=== Section Start ===

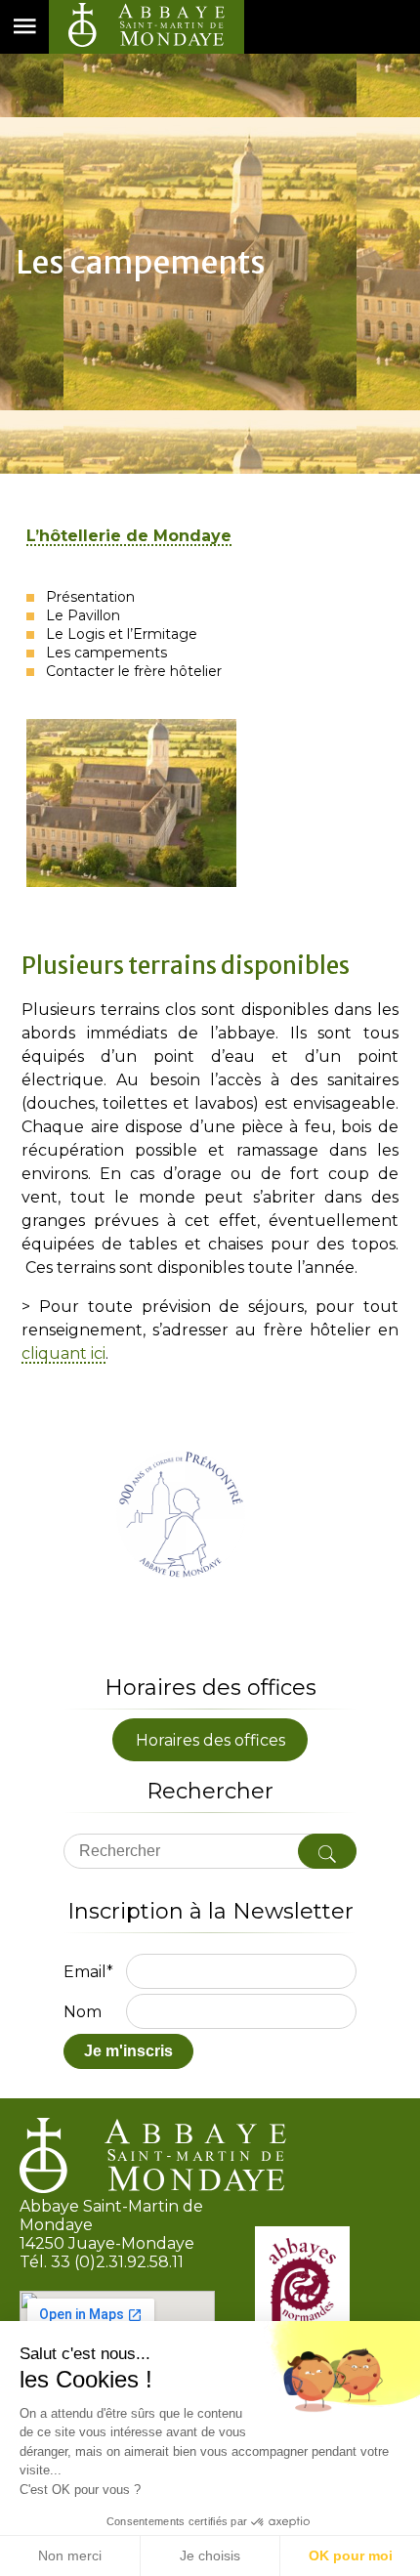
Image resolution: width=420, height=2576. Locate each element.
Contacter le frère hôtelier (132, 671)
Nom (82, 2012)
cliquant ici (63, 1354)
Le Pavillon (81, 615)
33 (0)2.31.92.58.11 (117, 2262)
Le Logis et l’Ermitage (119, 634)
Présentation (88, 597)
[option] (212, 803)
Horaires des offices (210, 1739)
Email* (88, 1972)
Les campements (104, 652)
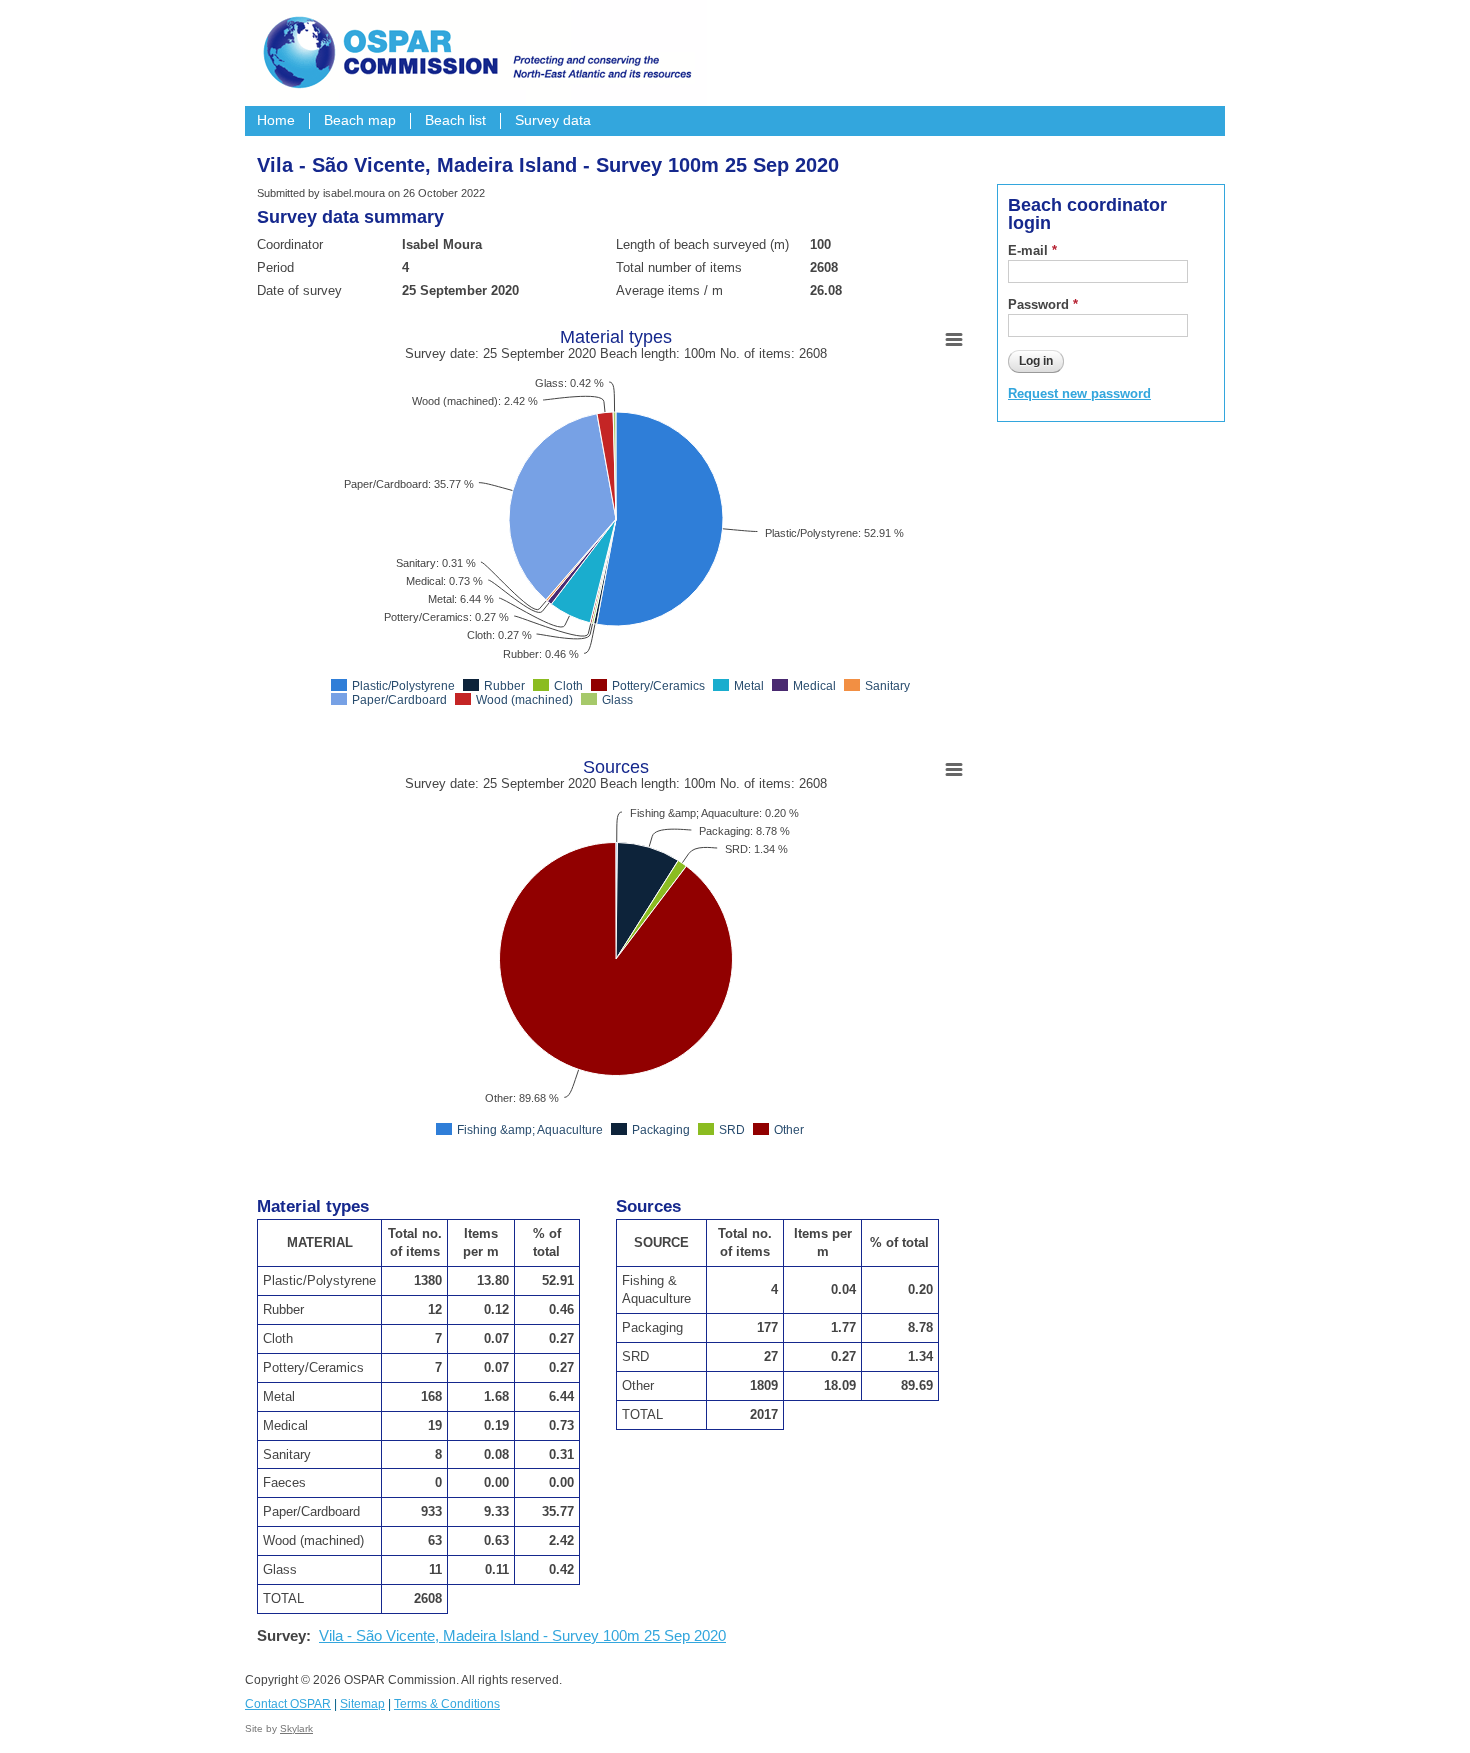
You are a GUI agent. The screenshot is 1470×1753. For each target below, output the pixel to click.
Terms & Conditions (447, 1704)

=== Section End ===
=== Section Start ===

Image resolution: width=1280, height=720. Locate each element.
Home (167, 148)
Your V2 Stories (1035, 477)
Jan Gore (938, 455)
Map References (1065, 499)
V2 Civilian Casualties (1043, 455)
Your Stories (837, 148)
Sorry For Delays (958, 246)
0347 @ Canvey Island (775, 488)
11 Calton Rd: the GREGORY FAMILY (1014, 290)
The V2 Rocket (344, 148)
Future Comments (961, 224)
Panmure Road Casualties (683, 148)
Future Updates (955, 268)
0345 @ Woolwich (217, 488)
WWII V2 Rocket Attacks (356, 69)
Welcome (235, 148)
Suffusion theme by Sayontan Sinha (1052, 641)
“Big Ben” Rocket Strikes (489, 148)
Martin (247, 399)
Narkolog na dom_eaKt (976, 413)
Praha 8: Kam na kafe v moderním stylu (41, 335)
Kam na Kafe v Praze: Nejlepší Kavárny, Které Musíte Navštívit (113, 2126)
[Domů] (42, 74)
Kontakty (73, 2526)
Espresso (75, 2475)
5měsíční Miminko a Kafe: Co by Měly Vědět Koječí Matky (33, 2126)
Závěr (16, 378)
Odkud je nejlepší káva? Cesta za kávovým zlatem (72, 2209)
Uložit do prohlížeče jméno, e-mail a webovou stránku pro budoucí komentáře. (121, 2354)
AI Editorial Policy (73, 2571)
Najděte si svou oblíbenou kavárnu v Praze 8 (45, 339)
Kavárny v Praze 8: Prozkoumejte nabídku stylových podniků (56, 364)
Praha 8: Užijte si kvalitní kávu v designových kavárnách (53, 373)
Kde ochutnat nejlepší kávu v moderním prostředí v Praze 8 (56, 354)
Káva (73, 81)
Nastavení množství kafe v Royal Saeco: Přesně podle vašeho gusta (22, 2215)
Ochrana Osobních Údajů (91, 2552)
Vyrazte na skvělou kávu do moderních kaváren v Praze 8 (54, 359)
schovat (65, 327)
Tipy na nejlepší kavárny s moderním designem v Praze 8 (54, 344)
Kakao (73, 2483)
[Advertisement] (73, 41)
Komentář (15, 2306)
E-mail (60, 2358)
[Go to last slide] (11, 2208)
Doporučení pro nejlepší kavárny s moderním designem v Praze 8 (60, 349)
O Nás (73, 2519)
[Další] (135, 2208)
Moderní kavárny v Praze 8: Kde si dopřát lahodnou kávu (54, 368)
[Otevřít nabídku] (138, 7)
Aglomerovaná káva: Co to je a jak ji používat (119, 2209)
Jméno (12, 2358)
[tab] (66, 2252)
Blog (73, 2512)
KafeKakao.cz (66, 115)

=== Section End ===

Taking the material above, give again exactly the lines from the one holding "Image resolution: width=420, height=2576." through the one holding "Terms & Conditions (447, 1704)", with both ends and without pictures.

◆ **Result below**
Image resolution: width=420, height=2576. Locate each element.
Contacter le frère hôtelier (132, 671)
Nom (82, 2012)
cliquant ici (63, 1354)
Le Pavillon (81, 615)
33 (0)2.31.92.58.11 (117, 2262)
Le Logis et l’Ermitage (119, 634)
Présentation (88, 597)
[option] (212, 803)
Horaires des offices (210, 1739)
Email* (88, 1972)
Les campements (104, 652)
You are a GUI agent. The screenshot is 1470×1753. For each target below, output the pixel to click.
Terms & Conditions (447, 1704)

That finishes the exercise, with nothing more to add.